We work out the most general theory for the interaction of spacetime geometry and matter fields -- commonly referred to as geometrodynamics -- for spin-$0$ and spin-$1$ particles. The minimum set of postulates to be introduced is that (i) the action principle should apply and that(ii) the total action should by form-invariant under the (local) diffeomorphism group. The second postulate thus implements the Principle of General Relativity. According to Noether's theorem, this physical symmetry gives rise to a conserved Noether current, from which the complete set of theories compatible with both postulates can be deduced. This finally results in a new generic Einstein-type equation, which can be interpreted as an energy-momentum balance equation emerging from the Lagrangian $L_{R}$ for the source-free dynamics of gravitation and the energy-momentum tensor of the source system $L_{0}$. Provided that the system has no other symmetries -- such as SU$(N)$ -- the canonical energy-momentum tensor turns out to be the correct source term of gravitation.
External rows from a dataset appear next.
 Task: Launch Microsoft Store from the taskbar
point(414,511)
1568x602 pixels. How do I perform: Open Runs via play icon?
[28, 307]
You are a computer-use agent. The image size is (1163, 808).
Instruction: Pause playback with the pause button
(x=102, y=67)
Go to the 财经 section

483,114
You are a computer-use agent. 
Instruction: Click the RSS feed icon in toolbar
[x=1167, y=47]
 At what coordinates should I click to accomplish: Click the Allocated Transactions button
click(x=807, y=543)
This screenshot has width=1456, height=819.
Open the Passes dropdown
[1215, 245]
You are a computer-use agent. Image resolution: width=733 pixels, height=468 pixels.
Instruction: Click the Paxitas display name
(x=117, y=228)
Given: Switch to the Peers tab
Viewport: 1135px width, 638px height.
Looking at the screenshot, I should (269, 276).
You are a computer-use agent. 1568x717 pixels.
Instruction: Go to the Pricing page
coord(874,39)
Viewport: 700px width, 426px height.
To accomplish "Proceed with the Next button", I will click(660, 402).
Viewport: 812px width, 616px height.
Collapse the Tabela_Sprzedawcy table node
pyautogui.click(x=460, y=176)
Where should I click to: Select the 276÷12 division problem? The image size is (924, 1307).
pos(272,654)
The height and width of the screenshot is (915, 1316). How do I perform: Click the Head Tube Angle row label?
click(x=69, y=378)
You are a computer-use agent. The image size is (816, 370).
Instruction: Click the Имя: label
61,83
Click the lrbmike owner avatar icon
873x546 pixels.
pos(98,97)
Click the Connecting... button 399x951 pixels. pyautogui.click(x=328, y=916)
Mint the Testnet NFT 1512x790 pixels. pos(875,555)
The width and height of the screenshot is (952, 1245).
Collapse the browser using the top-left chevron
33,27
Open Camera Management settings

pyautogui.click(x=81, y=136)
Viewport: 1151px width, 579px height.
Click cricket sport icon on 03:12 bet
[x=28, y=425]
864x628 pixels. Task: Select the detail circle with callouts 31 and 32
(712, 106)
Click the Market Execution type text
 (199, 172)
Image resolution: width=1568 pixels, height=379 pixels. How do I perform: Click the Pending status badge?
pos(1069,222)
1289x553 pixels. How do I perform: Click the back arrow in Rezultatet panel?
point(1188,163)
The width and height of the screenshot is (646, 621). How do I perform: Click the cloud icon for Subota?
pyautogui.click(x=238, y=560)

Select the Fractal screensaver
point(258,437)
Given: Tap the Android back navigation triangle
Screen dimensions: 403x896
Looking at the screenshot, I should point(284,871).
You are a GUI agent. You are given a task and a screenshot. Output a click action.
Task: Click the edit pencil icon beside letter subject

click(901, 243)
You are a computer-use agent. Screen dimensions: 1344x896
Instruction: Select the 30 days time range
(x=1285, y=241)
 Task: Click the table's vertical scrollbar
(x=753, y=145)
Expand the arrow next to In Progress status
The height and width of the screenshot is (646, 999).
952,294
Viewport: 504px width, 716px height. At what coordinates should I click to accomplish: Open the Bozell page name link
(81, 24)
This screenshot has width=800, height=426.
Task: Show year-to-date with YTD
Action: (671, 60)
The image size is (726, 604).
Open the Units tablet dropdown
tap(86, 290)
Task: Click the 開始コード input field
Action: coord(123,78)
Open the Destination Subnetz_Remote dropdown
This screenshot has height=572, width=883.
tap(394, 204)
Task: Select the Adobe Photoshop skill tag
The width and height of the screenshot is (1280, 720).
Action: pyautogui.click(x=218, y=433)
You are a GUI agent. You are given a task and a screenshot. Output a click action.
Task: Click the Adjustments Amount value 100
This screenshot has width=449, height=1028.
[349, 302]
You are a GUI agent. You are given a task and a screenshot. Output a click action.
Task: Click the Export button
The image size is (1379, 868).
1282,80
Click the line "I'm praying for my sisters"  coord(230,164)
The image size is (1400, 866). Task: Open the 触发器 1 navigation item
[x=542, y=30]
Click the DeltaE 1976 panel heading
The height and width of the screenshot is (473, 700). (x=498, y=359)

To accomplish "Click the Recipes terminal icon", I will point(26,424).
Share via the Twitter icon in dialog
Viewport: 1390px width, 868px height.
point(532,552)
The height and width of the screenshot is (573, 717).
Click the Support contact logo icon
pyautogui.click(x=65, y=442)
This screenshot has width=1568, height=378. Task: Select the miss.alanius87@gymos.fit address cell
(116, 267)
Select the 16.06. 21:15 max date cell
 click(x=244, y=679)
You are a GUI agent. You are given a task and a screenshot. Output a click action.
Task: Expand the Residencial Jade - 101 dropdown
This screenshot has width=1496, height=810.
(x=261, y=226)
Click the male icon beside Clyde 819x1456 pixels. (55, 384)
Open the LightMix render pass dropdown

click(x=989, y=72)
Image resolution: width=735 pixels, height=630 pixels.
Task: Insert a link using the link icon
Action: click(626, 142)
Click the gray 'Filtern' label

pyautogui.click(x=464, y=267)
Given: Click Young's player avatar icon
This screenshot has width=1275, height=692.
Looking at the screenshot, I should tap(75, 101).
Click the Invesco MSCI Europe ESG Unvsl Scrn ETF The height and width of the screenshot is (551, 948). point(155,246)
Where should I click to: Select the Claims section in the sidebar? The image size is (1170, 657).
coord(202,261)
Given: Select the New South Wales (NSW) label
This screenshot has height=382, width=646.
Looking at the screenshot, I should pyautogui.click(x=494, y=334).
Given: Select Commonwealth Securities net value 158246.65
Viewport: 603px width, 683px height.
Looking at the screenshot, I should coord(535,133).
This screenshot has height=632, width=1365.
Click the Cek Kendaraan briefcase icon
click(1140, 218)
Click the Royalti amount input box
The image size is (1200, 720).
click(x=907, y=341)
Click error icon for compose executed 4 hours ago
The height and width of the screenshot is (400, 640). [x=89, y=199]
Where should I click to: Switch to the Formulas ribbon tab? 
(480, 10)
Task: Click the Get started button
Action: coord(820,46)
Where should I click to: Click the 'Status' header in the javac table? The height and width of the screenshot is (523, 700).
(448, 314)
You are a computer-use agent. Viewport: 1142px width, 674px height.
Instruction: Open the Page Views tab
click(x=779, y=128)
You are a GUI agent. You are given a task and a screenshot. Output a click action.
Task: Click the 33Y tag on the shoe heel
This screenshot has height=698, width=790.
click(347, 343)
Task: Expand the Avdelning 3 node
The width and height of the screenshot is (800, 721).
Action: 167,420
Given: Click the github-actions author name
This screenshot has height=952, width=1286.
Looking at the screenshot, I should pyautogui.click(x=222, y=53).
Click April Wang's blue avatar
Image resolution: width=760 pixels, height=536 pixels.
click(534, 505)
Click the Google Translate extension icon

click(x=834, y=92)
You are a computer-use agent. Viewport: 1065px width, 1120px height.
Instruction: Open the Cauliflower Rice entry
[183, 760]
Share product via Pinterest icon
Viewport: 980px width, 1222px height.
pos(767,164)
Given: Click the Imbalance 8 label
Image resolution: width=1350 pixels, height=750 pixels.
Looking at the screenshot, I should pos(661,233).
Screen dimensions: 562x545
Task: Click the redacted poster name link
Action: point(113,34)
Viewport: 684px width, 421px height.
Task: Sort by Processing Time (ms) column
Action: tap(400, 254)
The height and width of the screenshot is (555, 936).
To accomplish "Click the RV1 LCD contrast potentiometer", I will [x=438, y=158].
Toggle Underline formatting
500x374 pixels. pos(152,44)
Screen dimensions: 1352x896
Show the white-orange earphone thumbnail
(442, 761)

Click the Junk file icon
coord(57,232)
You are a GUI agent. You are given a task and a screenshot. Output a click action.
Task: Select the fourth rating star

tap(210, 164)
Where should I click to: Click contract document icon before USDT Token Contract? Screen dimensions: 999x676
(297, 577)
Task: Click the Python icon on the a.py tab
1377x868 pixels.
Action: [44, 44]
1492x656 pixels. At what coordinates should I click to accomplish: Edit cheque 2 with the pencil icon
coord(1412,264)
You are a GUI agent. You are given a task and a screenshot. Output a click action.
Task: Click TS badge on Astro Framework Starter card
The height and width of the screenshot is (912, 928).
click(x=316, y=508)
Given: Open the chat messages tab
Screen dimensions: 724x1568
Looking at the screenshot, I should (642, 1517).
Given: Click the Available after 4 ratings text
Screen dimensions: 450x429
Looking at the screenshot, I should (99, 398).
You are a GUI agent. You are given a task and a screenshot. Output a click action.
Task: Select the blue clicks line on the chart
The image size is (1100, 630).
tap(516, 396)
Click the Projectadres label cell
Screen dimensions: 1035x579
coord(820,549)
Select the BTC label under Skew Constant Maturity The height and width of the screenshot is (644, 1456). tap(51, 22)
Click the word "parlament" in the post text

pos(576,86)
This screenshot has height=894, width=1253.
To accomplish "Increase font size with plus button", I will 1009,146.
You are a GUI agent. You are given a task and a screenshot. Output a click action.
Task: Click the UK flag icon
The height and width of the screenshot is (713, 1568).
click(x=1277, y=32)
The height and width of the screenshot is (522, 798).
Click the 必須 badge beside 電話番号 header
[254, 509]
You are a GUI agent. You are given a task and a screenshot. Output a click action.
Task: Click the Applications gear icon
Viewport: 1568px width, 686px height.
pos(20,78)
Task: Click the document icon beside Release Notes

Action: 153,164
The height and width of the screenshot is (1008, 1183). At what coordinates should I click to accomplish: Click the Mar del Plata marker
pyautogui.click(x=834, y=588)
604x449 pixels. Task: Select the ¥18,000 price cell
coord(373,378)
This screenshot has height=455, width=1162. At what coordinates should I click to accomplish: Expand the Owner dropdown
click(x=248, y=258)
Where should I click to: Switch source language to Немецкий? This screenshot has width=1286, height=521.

For the case of massive spin particles, this entails an increased weighting of the kinetic energy over the mass in their roles as the source of gravity as compared to the metric energy momentum tensor, which constitutes the source of gravity in Einstein's General Relativity. We furthermore confirm that a massive vector field necessarily acts as a source for torsion of spacetime. Thus, from the viewpoint of our generic Einstein-type equation, Einstein's General Relativity constitutes the particular case for spin-$0$ and massless spin particle fields, and the Hilbert Lagrangian $L_{R,H}$ as the model for the source-free dynamics of gravitation.